Frases de Jean Racine - Beijo o meu rival, mas é para...


Frases de Jean Racine


Beijo o meu rival, mas é para o sufocar.

Jean Racine

Esta citação revela a complexidade das relações humanas, onde a aparência de afeto pode esconder intenções de domínio ou destruição. Ilustra como o amor e o ódio podem coexistir em gestos aparentemente contraditórios.

Significado e Contexto

Esta citação de Jean Racine encapsula a ideia de que gestos aparentemente amorosos ou pacíficos podem esconder intenções hostis. O beijo, tradicionalmente símbolo de afeto, reconciliação ou respeito, é aqui pervertido num instrumento de agressão dissimulada. A frase sugere uma estratégia de manipulação onde o contacto íntimo serve para disfarçar um ataque, refletindo temas recorrentes no teatro racineano como a duplicidade humana, os conflitos passionais e a luta pelo poder. Num contexto mais amplo, a citação pode ser interpretada como uma crítica à hipocrisia social e política, onde cortesias superficiais mascaram rivalidades profundas. Representa a tensão entre aparência e realidade, um tema central no classicismo francês que explorava as contradições da natureza humana através de personagens complexos e dilemas morais.

Origem Histórica

Jean Racine (1639-1699) foi um dos maiores dramaturgos do classicismo francês, ativo durante o reinado de Luís XIV. A sua obra caracteriza-se por uma profunda análise psicológica, linguagem poética refinada e exploração de paixões humanas extremas como o ciúme, a ambição e o ódio. Esta citação reflete o ambiente da corte francesa do século XVII, onde a etiqueta rigorosa muitas vezes encobria intrigas e competições ferozes.

Relevância Atual

A frase mantém relevância contemporânea por capturar dinâmicas universais presentes em relações pessoais, políticas e profissionais. Na era das redes sociais e diplomacia pública, onde gestos simbólicos frequentemente escondem agendas ocultas, a citação oferece uma lente crítica para analisar interações modernas. Continua a ser citada em contextos que vão desde análises políticas até discussões sobre relações tóxicas.

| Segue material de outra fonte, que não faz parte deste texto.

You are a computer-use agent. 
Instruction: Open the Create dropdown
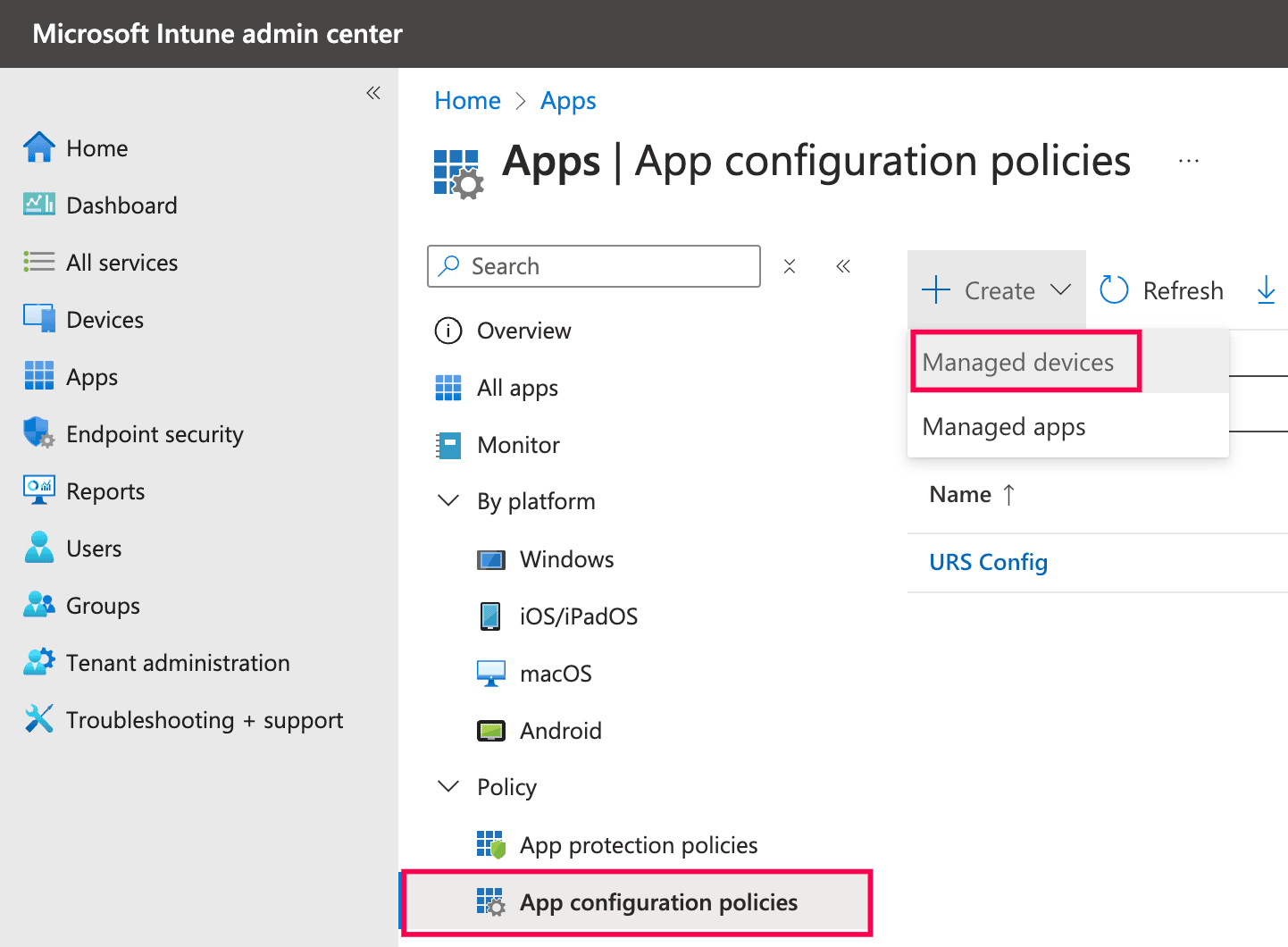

Fonte Original: A citação é atribuída a Jean Racine, mas a origem exata na sua obra não é consensual entre os estudiosos. Aparece frequentemente em antologias de citações e é associada ao estilo e temas característicos das suas tragédias como 'Fedra' ou 'Andrómaca'.

Citação Original: Je baise mon rival, mais c'est pour l'étouffer.

Exemplos de Uso

  • Na política internacional, um líder pode oferecer cooperação pública a um país rival enquanto trabalha discretamente para minar a sua influência.
  • Em ambientes corporativos, colegas podem demonstrar apoio superficial a um rival para ganhar vantagem competitiva.
  • Nas relações pessoais, alguém pode mostrar afeto a um ex-parceiro enquanto planeia vingança emocional.

Variações e Sinônimos

  • Abraço o inimigo para melhor o estrangular
  • Sorrio para o adversário enquanto preparo o ataque
  • A doçura na voz, a ferocidade na intenção
  • Cortesia de crocodilo

Curiosidades

Racine era órfão desde tenra idade e foi educado pelos jansenistas, uma corrente religiosa que enfatizava a natureza pecaminosa humana - influência visível na sua visão cética sobre as aparências e intenções humanas.

Perguntas Frequentes

Qual é o significado principal desta citação?
A citação descreve como gestos aparentemente amigáveis podem esconder intenções hostis, ilustrando a hipocrisia e complexidade das relações humanas.
Em que contexto histórico foi escrita?
Surge no século XVII francês, período do classicismo onde o teatro explorava contradições humanas, refletindo também a cultura cortesã de Luís XIV cheia de aparências e intrigas.
Como se aplica esta citação ao mundo atual?
Aplica-se a diversas situações contemporâneas onde relações aparentemente cordiais escondem competição ou hostilidade, desde diplomacia internacional até dinâmicas de trabalho.
Esta citação aparece em alguma obra específica de Racine?
A atribuição é tradicional mas a localização exata é debatida; reflete contudo temas centrais das suas tragédias como a duplicidade e paixões conflituosas.